Identify the major trends in the firm’s natural and technological environments.

A

The natural environment shows three major trends: shortages of certain raw materials, higher pollution levels, and more government intervention in natural resource management. Environmental concerns create marketing opportunities for alert companies. The technological environment creates both opportunities and challenges. Companies that fail to keep up with technological change will miss out on new product and marketing opportunities.

17
Q

Explain the key changes in the political and cultural environments.

A

The political environment consists of laws, agencies, and groups that influence or limit marketing actions. The political environment has undergone changes that affect marketing worldwide: increasing legislation regulating business, strong government agency enforcement, and greater emphasis on ethics and socially responsible actions. The cultural environment consists of institutions and forces that affect a society’s values, perceptions, preferences, and behaviors.
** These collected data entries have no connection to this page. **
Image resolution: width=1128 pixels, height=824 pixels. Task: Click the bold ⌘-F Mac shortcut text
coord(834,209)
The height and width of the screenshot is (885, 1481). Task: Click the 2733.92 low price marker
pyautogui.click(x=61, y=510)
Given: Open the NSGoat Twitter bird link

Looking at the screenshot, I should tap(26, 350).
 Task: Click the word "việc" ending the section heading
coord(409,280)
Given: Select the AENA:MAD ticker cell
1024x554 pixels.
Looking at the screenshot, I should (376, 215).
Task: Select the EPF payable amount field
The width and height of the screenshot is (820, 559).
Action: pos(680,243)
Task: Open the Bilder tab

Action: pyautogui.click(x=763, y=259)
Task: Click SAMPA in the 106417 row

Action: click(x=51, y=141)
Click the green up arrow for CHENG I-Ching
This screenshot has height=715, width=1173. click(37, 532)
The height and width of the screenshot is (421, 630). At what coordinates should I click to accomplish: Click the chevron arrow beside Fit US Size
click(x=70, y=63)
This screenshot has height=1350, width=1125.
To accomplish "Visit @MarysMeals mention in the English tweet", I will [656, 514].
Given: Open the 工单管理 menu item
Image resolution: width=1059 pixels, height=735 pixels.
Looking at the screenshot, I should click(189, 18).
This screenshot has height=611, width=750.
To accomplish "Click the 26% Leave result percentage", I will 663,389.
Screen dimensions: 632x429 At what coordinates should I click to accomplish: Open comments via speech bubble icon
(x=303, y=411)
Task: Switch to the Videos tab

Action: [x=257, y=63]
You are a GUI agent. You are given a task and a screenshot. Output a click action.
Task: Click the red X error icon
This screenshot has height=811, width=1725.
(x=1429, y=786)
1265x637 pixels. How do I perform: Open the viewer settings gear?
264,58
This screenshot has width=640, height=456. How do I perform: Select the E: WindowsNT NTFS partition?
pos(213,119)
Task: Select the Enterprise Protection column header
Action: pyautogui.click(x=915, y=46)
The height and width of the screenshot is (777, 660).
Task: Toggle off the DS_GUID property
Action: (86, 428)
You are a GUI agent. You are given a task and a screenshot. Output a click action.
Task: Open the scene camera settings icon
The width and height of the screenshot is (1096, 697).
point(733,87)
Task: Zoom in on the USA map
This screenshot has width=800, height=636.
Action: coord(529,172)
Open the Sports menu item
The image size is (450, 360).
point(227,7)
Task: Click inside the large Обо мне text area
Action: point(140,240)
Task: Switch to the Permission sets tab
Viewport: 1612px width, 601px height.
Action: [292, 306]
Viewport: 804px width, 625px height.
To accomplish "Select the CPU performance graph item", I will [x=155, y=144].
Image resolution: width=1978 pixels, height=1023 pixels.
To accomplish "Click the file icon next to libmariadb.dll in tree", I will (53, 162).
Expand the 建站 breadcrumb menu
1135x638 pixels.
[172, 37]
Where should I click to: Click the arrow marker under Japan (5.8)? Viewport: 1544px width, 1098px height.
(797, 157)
The environment shows trends toward new technology-enabled communication, a lessening trust of institutions, increasing patriotism, greater appreciation for nature, a changing spiritualism, and the search for more meaningful and enduring values.

18
Q

Discuss how companies can react to the marketing environment.

A

Companies can passively accept the marketing environment as an uncontrollable element to which they must adapt, avoiding threats and taking advantage of opportunities as they arise. Or they can take a proactive stance, working to change the environment rather than simply reacting to it. Whenever possible, companies should try to be proactive rather than reactive.